Despite calls to restart schools and most schools complying in fits and starts, 2021 is apt to continue the process of remote learning. The near-monopoly on common education is gone, so what we learned about home schooling from COVID-19 going into the second year of the pandemic and intermittent school lock-downs?

A few things:

    • Educators remain unprepared and under-trained for distance learning. Some Silicon Valley companies, like Oracle and Cisco, train staff extensively across the world on-line. The certification processes work in transferring complex knowledge to diverse populations; however, these classes automated applications. Public School Teachers never conceived of delivering education like that. That is, without them involved.
    • The infrastructure in most communities stands woefully inadequate to deliver distance learning into any home where a student lives. Ramping up the infrastructure of broadband, particularly to rural communities is a national project costing billions of dollars and for what? To replace the government schools and political educators with online applications?
    • Schooling in the home requires a proctor to supervise the child. Multiple job families provide no proctor for the child, and may need the computer and Internet resources for work.Continued home classroom requirements could require rethinking the entire two income economy. The school as babysitter and nutrition center is almost as durable a feature of common schools as the yellow school bus.
    • Moreover, parents often chose public or private school over homeschooling because of the school and the teacher. To force parents to receive distance education from the school district, joins the unwilling with the unqualified. Again, the Oracle University model works, but present home school providers own best existing course-ware. Few public schools would be comfortable giving up their own curriculum.
    • This applies to teachers too. Parents are often not welcome in the home classroom. Teachers find outsiders hard to deal with and believe that the home environment can have a chilling effect of open discourse. This may be ideological, but it may just be that nobody likes to work with strangers looking over their shoulder.
    • The existing homeschooling parents went through the lock downs barely missing a beat.
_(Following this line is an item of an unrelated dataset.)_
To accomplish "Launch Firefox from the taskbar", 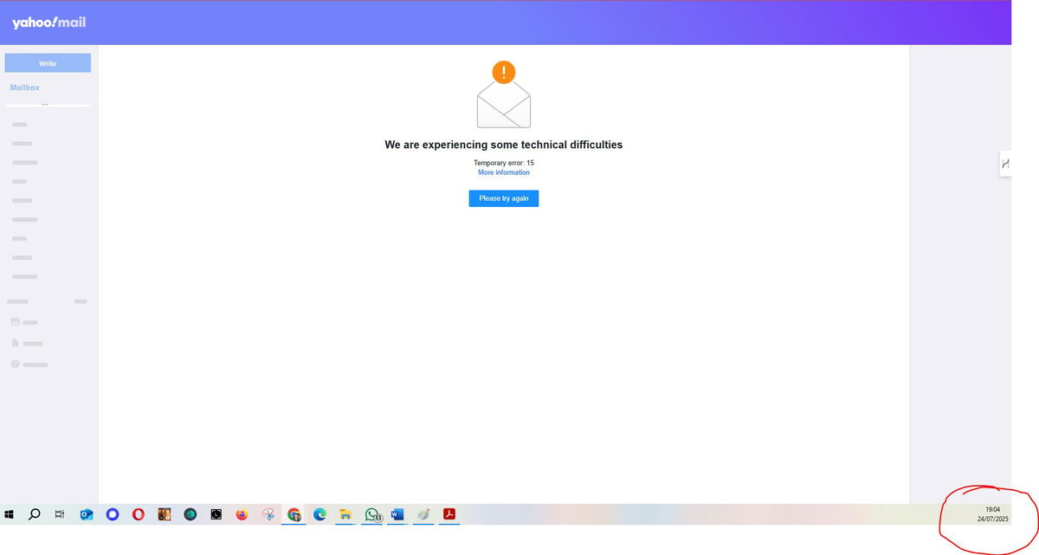I will (242, 513).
Those children are at least a year ahead of their common school neighbors. Reports of others filling their ranks during 2020 are unconfirmed, but likely. They may have been living on the cutting edge of the future of American education.

 

What We Learned About Home Schooling From COVID-19?

Can the obvious problems of teacher training, home infrastructure and family resources come up to speed? This conflicts with the mission of every government school.

Can a project the scope of this be implemented? Urban and rural? Affluent and poor? Across parties and political boundaries? Or will local governments just override the health concerns of teacher unions and parents and open up the schools anyway? After all, the “classroom to job or prison” model is deeply entrenched.

Who is going to drive those yellow buses into the next century? The public education sector employs millions. Powerful forces oppose this change.

What We Learned About Home Schooling From COVID-19? We learned that the venerated old institution of common schools must change. We learned also that the public sector has no ideas how to change it.